Sumbar yang menjunjung tinggi falsafah ABS, SBK, maka tidak ada ampun bagi pelaku dan pelaku harus angkat kaki dari Sumbar.
"Di Minang ini ada hukum, dibuang dari adat, rantau dan nagari," ujar Fauzi Bahar seperti dilaporkan Kontributor Elshinta, Musthofa, Rabu (21/5).
Fauzi Bahar mengaku tidak main-main dengan kasus asusila yang terjadi, apalagi pelakunya seorang oknum di salah satu lembaga pendidikan kesehatan.
Fauzi Bahar mengatakan, lembaga pendidikan merupakan lembaga yang sangat terhormat. Tempat menuntut ilmu yang sangat terhormat.

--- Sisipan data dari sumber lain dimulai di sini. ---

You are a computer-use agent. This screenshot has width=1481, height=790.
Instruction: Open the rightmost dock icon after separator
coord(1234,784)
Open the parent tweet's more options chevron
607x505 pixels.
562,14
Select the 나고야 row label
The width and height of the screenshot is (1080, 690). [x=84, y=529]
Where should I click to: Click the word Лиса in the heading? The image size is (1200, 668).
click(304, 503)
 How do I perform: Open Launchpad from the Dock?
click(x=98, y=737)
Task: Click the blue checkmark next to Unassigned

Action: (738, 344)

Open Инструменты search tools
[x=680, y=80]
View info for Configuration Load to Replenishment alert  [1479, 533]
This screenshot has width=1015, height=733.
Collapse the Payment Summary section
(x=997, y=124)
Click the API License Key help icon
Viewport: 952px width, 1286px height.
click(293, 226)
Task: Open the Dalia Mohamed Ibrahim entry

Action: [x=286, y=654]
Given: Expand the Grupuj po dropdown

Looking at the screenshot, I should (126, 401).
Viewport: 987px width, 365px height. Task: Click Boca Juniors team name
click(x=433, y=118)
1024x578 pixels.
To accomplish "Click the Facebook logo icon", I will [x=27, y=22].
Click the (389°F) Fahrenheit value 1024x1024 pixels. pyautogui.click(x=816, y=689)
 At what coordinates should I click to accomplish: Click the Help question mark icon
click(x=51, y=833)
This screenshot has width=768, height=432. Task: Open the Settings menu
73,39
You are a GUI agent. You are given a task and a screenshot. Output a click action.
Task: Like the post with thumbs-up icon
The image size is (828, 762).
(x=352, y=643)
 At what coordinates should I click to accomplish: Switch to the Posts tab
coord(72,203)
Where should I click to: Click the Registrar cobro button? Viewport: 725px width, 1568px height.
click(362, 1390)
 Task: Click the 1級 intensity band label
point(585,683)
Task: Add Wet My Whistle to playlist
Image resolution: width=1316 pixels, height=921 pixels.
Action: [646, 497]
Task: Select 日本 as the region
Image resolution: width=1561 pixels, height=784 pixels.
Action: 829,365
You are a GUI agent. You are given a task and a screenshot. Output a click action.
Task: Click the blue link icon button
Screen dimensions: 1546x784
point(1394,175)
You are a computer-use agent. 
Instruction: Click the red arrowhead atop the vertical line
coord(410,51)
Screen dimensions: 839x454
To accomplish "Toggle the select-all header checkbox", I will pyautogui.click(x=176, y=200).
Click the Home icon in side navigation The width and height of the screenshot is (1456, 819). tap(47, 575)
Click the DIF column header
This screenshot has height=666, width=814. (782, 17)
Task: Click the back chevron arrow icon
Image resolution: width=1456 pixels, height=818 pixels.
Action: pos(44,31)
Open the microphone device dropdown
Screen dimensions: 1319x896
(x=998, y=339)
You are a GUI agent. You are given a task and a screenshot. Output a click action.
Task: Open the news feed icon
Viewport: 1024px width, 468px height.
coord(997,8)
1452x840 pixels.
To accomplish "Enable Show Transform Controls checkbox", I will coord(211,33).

Fauzi Bahar khawatir, apabila kasus asusila tersebut tidak diproses akan dapat berdampak buruk terhadap keberlangsungan pendidikan di lembaga pendidikan tersebut. Untuk mengantisipasi dampak buruk tersebut, pelaku harus dipecat dan dikeluarkan dari institusi tersebut.
Lebih lanjut Fauzi Bahar menjelaskan, pelaku yang melanggar norma adat dan agama dengan melakukan perbuatan asusila, tidak hanya satu dua oknum pelaku yang dikeluarkan dari kampung.
Sanksi adat diberikan untuk memberikan efek jera agar perbuatan yang sama tidak terjadi kembali. Pelaku juga tidak mengulangi kembali perbuatan yang sama.